• _Work item_: Across these entries, how many lines contain the word "Given"? Answer with only the number.

══════

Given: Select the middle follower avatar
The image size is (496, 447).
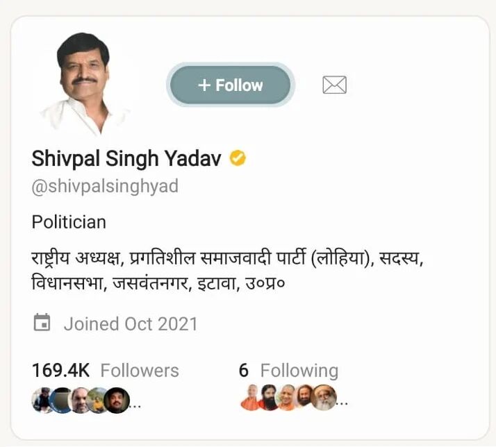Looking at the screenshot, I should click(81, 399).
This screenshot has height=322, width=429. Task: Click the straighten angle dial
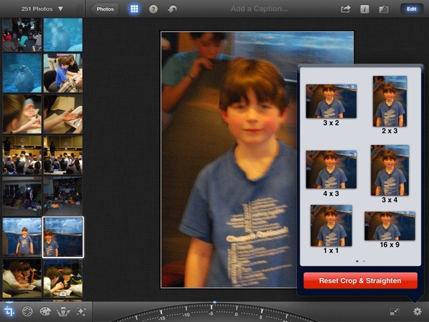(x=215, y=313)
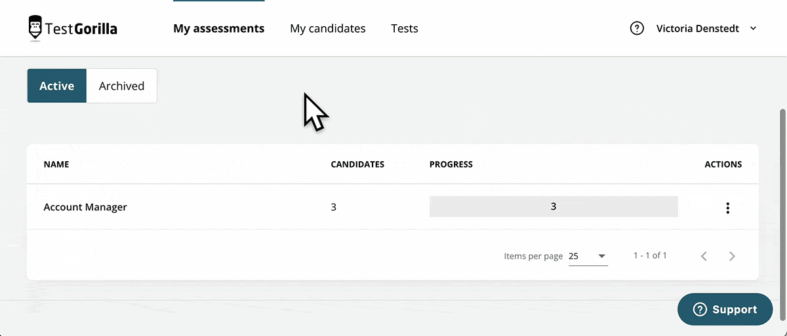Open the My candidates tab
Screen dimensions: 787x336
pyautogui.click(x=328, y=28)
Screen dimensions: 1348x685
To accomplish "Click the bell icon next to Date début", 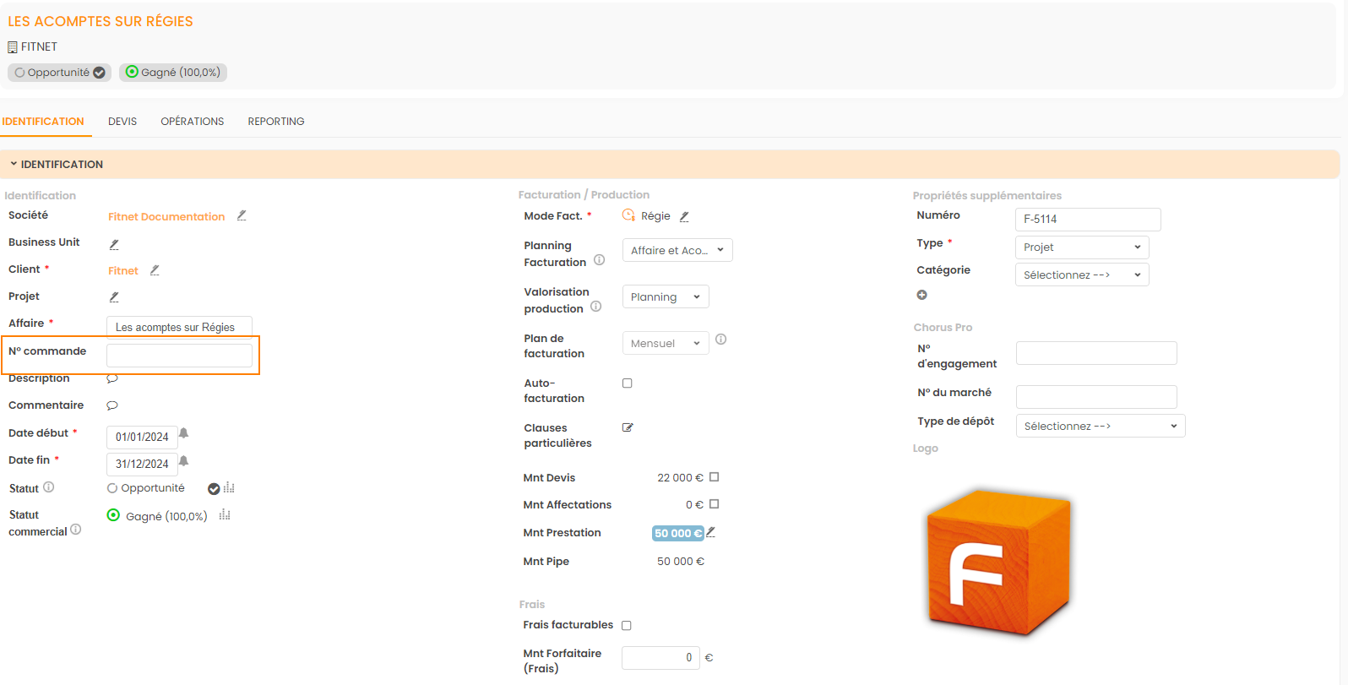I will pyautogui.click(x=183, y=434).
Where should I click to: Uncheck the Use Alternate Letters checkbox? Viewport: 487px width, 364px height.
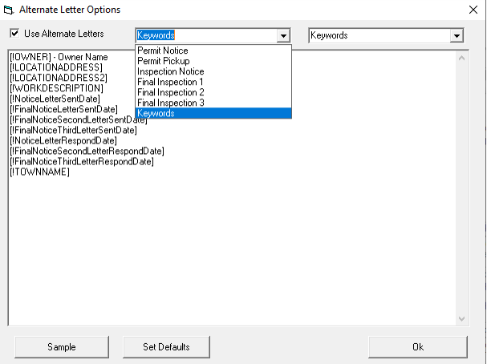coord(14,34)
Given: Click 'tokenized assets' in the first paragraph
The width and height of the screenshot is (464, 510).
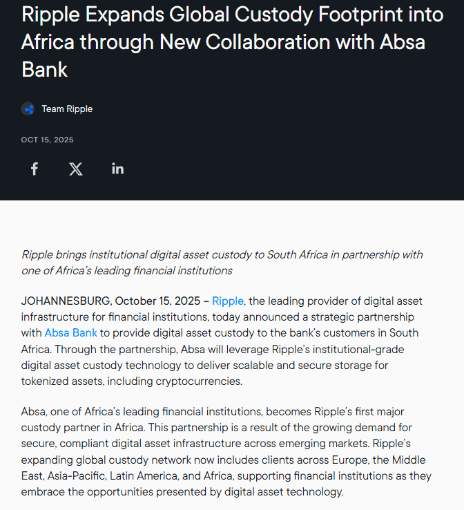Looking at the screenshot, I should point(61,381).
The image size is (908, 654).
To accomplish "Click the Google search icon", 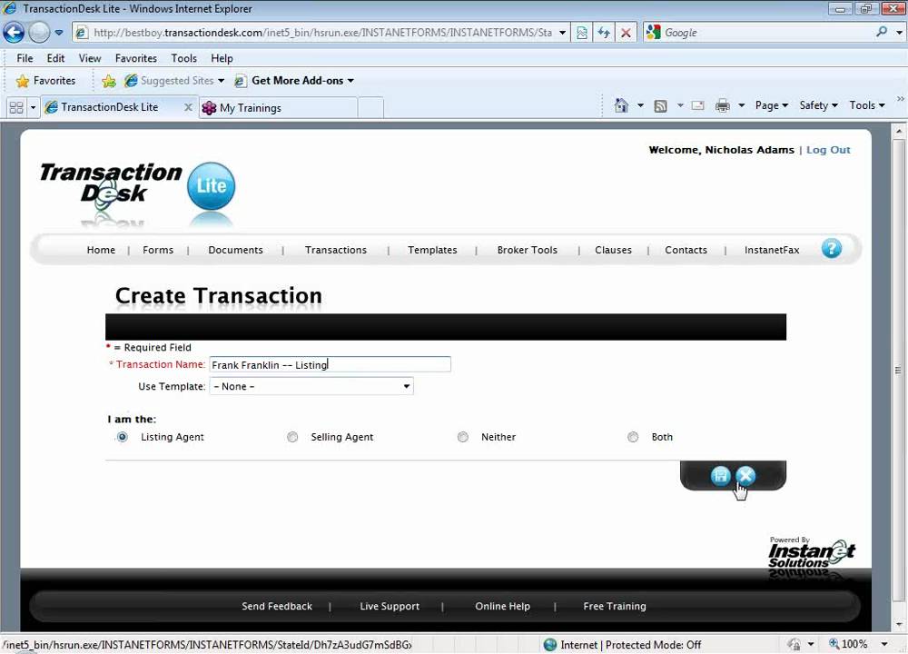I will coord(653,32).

══════

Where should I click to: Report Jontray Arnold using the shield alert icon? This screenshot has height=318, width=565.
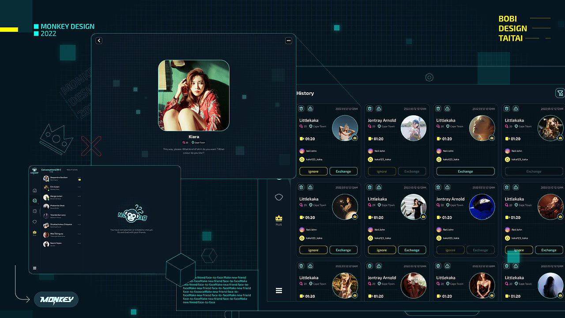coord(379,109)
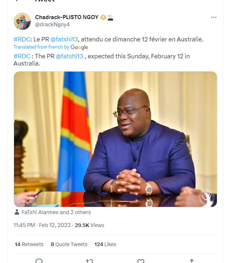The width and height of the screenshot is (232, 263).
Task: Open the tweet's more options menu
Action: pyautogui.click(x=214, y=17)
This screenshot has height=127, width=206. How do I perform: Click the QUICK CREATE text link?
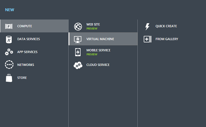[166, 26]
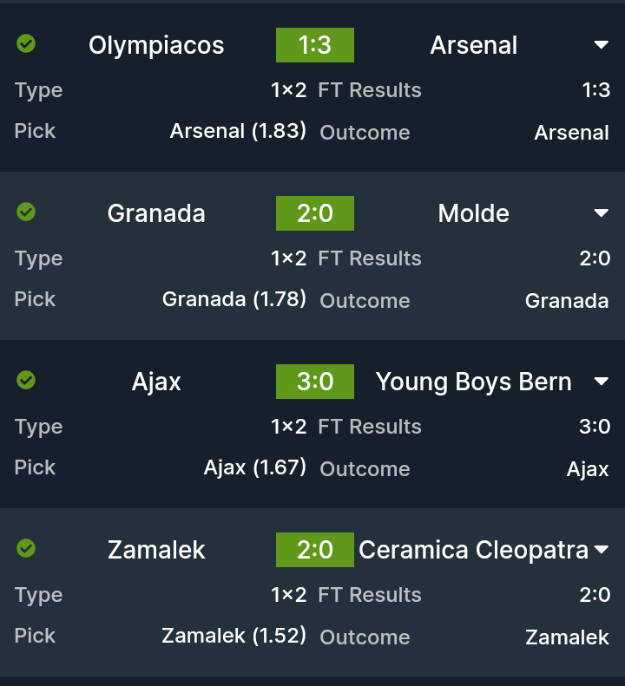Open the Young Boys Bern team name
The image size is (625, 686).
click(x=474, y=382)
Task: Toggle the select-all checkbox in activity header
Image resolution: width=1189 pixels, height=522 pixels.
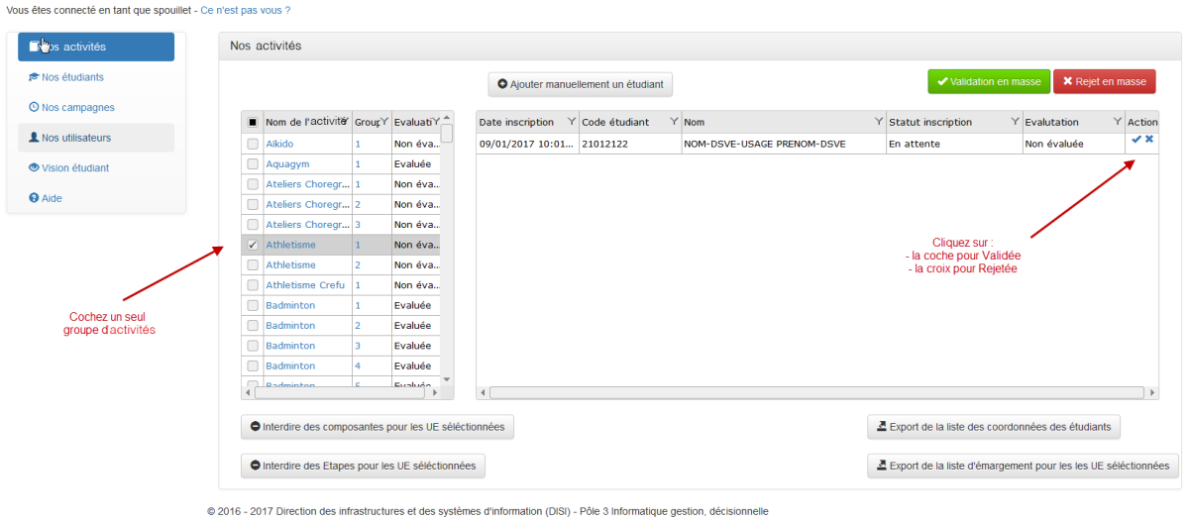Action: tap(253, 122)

══════

• _Task answer_: 2